Berdasarkan “model organisasi” dapat dikatakan bahwa tugas persekolahan itu adalah untuk memberikan pengetahuan dan keterampilan kepada anak didik, dan karena itulah para guru diperkerjakan. Dalam hubungan ini, para supervisor berfungsi membina para guru supaya dapat bertugas secara efektif, dan tugas formal para administrator sekolah adalah untuk mengkoordinasikan dan memadukan berbagai ragam aktivitas dalam lingkungan sistem persekolahan. Para pemegang posisi mempunyai hak dan kewajiban tertentu dalam hubungannya dengan para pemegang posisi lain di dalam sistem interaksi mereka. Sejalan dengan bahasan mengenai aspek struktur organisasi persekolahan tersebut, secara implisit, sepertinya ada dua asumsi yang sebenarnya masih patut dipertanyakan. Pertama, bahwa ada kesamaan pandangan atau pendapat mengenai tujuan organisasi persekolahan. Kedua, bahwa ada dua kesamaan pandangan atau pendapat mengenai hak dan kewajiban masing-masing di dalam tata hubungan antar posisi/fungsi. Sehubungan dengan kedua asumsi tersebut, analisis sosiologis tidak begitu saja meyakininya, bahkan menyarankan untuk ditelaah benar tidaknya. Sebab dalam kenyataan, dapat saja begitu tipisnya kesepakatan para pemegang posisi mengenai tujuan organisasi sekolah, dan juga mengenai batasan perannya masing-masing. Padahal faktor tersebut merupakan elemen pokok untuk dapat berfungsi dengan baik atau tidaknya sistem persekolahan.

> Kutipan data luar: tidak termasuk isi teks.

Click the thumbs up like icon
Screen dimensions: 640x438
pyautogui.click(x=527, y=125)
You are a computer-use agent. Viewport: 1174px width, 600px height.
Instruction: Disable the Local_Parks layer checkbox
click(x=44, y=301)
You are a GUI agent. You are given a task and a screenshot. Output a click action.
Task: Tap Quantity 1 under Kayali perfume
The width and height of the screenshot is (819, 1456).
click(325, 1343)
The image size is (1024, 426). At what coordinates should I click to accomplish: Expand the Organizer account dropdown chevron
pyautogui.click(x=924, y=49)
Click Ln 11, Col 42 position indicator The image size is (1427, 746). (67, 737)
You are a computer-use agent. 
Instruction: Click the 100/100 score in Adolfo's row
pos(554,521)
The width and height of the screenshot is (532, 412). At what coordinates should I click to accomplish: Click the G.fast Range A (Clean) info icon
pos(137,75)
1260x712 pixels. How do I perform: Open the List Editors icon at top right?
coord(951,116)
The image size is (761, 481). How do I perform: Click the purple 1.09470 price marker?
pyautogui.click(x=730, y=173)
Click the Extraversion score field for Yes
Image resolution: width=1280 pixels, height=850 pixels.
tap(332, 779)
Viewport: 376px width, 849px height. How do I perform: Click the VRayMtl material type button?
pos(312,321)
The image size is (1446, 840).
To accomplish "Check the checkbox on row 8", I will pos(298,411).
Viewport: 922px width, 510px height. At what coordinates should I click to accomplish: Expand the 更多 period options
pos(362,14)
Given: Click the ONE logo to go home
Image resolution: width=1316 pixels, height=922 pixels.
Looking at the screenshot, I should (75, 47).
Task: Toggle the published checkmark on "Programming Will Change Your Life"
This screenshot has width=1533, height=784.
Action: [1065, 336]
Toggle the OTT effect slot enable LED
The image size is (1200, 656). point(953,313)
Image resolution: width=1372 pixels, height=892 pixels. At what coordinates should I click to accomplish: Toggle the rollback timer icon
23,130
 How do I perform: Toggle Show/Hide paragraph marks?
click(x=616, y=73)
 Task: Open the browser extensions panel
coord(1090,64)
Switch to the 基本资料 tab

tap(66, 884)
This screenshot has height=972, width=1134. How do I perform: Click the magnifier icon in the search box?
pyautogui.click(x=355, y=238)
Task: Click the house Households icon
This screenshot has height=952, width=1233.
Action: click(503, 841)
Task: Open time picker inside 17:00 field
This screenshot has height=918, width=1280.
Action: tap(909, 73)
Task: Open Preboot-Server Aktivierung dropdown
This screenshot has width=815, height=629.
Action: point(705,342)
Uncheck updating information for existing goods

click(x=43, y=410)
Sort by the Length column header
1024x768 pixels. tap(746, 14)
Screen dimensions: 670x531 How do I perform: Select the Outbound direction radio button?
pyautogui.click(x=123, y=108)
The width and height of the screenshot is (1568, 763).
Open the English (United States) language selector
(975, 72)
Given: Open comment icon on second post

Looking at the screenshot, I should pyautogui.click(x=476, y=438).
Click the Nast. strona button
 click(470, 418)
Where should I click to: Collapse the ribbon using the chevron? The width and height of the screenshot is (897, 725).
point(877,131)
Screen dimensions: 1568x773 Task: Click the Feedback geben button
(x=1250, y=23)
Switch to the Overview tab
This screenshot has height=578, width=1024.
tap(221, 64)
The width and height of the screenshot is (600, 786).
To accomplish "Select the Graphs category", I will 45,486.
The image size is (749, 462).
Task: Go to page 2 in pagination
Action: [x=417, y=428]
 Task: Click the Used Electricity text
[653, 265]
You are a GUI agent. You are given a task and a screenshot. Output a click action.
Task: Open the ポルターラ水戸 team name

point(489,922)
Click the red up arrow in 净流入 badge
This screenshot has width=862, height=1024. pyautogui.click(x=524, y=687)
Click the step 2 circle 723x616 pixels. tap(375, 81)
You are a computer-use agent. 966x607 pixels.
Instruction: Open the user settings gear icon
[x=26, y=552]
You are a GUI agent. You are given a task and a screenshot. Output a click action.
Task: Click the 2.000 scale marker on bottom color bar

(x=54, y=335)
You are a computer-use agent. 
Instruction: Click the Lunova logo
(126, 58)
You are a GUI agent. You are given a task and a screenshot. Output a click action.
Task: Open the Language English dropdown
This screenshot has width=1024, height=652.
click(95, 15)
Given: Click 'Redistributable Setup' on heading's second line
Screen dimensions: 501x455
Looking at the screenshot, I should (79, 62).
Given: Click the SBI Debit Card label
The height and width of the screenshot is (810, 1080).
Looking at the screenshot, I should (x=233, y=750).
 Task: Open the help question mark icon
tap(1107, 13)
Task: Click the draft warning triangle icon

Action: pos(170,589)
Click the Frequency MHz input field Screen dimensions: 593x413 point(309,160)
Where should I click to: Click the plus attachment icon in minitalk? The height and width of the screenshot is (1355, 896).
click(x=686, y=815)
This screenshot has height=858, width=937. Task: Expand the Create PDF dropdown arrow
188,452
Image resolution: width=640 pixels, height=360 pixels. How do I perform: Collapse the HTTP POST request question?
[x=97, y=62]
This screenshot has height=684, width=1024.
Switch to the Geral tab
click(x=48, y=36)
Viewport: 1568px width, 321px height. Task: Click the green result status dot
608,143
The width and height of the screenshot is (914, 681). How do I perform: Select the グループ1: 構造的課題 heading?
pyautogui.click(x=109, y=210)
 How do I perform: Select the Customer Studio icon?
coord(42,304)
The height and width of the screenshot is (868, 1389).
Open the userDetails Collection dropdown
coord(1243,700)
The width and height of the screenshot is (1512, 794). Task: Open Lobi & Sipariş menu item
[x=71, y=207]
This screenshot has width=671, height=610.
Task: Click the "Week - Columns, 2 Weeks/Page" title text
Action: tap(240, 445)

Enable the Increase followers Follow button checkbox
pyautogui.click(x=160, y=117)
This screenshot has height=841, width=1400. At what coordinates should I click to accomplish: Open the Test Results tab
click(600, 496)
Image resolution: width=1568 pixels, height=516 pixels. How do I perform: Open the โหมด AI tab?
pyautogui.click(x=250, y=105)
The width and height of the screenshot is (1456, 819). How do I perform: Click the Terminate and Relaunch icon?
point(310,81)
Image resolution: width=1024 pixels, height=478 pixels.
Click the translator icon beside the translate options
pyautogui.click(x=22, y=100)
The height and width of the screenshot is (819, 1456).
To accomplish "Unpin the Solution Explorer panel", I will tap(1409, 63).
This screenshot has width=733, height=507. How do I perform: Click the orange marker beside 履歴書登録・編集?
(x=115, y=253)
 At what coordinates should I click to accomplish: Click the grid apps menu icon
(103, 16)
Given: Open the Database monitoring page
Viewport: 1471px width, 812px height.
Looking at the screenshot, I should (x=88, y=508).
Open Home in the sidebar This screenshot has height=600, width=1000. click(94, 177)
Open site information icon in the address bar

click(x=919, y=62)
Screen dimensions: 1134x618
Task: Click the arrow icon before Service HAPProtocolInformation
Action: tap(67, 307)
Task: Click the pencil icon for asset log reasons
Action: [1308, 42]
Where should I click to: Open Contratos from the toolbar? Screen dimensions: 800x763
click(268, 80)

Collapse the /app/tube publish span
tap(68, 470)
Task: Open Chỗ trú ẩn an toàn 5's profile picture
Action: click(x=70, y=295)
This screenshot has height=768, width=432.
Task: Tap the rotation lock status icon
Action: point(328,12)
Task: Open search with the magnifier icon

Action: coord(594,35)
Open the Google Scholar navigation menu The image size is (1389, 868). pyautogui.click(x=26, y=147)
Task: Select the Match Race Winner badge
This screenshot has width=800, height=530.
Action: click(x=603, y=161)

Organisasi formal sistem persekolahan, sebenarnya kabur tujuan dan cenderung membingungkan. Hal ini bertolak dari suatu perbandingan dengan tipe-tipe organisasi formal lainnya, misalnya perusahaan yang bergerak di bidang bisnis ekonomi. Pada perusahaan bisnis, selaku organisasi formal, tujuannya sangat jelas dan tidak membingungkan, yaitu memproduksi barang atau jasa guna mendapatkan keuntunagan. Serikat buruh mungkin saja ‘bertengkar’ dengan pemilik perusahaan mengenai soal pembagian keuntungan, tetapi tidak mengenai tujuan organisasi itu sendiri. Situasinya agak berbeda apabila diperbandingkan dengan organisasi formal sitem persekolahan. Kata-kata “untuk mendidik anak-anak” merupakan pernyataan kabur yang kurang berarti, kecuali kalau tujuan pendidikan tersebut lebih dispesifikasikan.[2]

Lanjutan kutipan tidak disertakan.